Yesterday I was reading in my church history textbook, Church History in Plain Language by Bruce Shelley, as I attempted to plow through the 150 pages I have to read by next week, and I landed on the chapter about Protestant missions in the 19th century. One individual who had a passion for the gospel and evangelizing the lost was William Carey (1761-1834), an English shoemaker and preacher. Carey was a pretty remarkable guy. While practicing shoemaking as a primary means of living, Carey pursued learning in other areas, especially his interest in distant peoples and nations. He studied Greek and Latin at night and would often go without food so he could buy books! (my kind of guy; I should try this more often!).
Carey was converted to Christianity in 1779, was baptized in 1783, and after preaching for a while became the pastor of Moulton Baptist Chapel. He worked closely with fellow Christian Andrew Fuller, who believed the churches in England has become complacent in reaching the unconverted with the gospel. Due to Fuller’s influence, Carey came to the conviction that just how it was the responsibility of all men to repent and believe the gospel, so it was the duty of those who have been entrusted with the gospel to bring it to all men so they could believe.
Carey’s greatest published work was An Enquiry into the Obligation of Christians to Use Means for the Conversion of the Heathen, published in 1792. In this little work (only 30 pages), Carey addressed the five major objections people had to world missions: 1) the distance involved; 2) barbarism; 3) the dangers missions posed; 4) trouble in raising support; 5) mastering new languages. Carey drew analogies from colonial mercantilism that engaged in trade with distant countries to argue that if merchants could overcome all the above obstacles, then Christians concerned to evangelize could as well.
Carey and Fuller eventually founded the Baptist Missionary Society (1792) and Carey became a missionary to India. He worked at an indigo factory in Bengal for three months of the year and the rest of the time devoted himself to study, specifically of the indigenous languages. He was joined by fellow Baptists missionaries Joshua Marshman and William Ward in 1799. Carey was a linguistic genius. Unafraid of the intricacies of the Hindu language and thought world, Carey was determined to learn it all. In fact, he considered language study to be an integral part of his missionary work. He believed he needed to master Hindu not only to preach the gospel lucidly to the natives, but because he believed that the gospel is about holistic redemption: body, soul, and mind. By 1824 Carey had overseen the complete translation of six Bibles and the partial translation of 24 Bibles. In addition, he produced a number of grammars, dictionaries, and translations of English books. 
I was impressed by what I read about Carey. I had of course heard of the man before and knew that he was a missionary to India. What struck me as remarkable was Carey’s desire for knowledge and to help other people. The guy would skip meals to buy books! How many people do that today in America where we prize food and comfort above all else? I’m always scrounging money for books, but I’ve never forgone groceries in order to buy the next Thomas Sowell or N.T. Wright or Paul Johnson or William Lane Craig.

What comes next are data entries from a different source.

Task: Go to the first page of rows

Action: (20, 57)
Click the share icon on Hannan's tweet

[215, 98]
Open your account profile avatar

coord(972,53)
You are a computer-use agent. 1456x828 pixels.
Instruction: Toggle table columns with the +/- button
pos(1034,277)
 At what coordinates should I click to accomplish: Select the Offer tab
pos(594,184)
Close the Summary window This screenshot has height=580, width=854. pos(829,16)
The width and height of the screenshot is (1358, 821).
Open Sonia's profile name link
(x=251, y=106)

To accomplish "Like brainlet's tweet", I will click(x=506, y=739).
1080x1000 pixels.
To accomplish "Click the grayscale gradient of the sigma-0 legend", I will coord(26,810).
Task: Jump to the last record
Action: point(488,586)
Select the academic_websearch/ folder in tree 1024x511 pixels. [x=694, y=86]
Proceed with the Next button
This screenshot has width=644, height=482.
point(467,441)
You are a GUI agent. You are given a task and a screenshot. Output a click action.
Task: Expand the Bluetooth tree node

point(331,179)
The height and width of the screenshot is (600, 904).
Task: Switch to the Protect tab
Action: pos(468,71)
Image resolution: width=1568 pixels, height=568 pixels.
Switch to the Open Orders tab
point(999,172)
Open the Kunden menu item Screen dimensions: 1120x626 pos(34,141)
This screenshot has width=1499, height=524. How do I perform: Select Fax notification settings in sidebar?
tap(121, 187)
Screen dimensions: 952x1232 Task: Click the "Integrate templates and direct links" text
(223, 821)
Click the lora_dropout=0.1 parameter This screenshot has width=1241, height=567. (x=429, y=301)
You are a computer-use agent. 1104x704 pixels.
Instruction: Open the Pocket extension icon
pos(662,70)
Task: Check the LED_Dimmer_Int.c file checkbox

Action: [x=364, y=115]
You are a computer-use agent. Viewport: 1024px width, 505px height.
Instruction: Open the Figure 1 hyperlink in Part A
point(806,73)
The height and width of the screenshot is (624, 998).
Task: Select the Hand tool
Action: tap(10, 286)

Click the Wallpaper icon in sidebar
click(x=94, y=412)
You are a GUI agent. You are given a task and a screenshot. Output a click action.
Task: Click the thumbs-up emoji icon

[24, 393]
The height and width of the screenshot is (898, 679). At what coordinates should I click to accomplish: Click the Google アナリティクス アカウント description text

I was also impressed by Carey’s vision for the gospel. He understood the gospel and in terms of evangelizing foreign peoples and the techniques he used, he paved the way for so many who would follow him. In fact, he is known as “The Father of Modern Missions.” How many of us have a passion for evangelizing the lost so that the truth of Philippians 2:9-11 will become reality? “Therefore God has highly exalted him and bestowed on him the name that is above every name, so that at the name of Jesus every knee should bow, in heaven and on earth and under the earth, and every tongue confess that Jesus Christ is Lord, to the glory of God the Father” (ESV). I am convicted that I don’t know the gospel better, both in creed and in personal experience. I don’t have a vision of reaching unbelievers like Carey did, and I should. I seem to have left that up to others.
So after reading about Carey I prayed and asked God to give me a vision. I have a voracious apetite for knowledge like Carey did and I want to teach truth, but I don’t have a vision. I’m not sure what I am suppose to do with my life. I don’t know where God is going to call me or what he wants me to teach, where, or in what capacity (professor, missionary, ?). I have a lot of different academic interests and I can see myself doing any number of things. I know that I have a general call to education and teaching, but the “what” and “who” and “when” is what I don’t know yet. I think having a vision of what you want to do that has been put in your heart by the Holy Spirit is very important, especially if such a vision is biblically rooted, serving of others, and aligns with your passions and talents. In the days when you are discouraged, overwhelmed with work or personal strife, exhausted, or down for other reasons, you need a vision and hope for the future and for your life to help pull you through (of course the ultimate vision is the new heavens, earth, and Jerusalem). I don’t really have that right now and so in those moments of discouragement I find it hard to keep going and motivate myself beyond self interest. So I am praying that God will give me a vision of what he wants me to do to help me narrow my field of study.
 Bruce Shelley, Church History in Plain Language, 3rd ed., (Nashville: Thomas Nelson, 2008), 373-376.